[Interface element entries]
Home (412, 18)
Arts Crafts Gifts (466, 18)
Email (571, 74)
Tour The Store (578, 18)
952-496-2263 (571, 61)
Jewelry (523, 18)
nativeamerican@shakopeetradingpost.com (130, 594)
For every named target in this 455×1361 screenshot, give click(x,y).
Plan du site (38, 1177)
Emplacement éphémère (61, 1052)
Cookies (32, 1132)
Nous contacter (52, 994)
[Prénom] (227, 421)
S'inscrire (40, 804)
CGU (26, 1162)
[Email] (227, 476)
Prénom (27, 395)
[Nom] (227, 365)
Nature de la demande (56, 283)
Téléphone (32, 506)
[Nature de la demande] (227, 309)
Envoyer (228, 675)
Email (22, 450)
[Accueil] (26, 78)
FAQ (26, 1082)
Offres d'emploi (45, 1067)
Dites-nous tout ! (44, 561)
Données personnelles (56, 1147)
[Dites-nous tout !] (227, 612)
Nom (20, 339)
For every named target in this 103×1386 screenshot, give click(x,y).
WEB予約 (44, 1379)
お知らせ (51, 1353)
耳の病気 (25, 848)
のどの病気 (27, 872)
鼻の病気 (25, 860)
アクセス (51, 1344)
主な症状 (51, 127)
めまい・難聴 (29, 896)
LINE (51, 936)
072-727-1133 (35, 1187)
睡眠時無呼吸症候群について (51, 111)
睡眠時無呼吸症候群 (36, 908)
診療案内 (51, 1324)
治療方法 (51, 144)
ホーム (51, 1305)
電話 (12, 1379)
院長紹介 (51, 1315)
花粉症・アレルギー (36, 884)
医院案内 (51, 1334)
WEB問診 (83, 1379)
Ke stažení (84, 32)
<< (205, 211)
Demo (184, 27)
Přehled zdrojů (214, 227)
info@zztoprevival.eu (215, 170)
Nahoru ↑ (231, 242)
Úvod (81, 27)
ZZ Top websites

Given task: Collect every line of the entries above that contains the word "this", matching case.

Response:
For every named target in this 455×1361 screenshot, give click(x,y).
For every named target in this 103×1386 screenshot, give click(x,y).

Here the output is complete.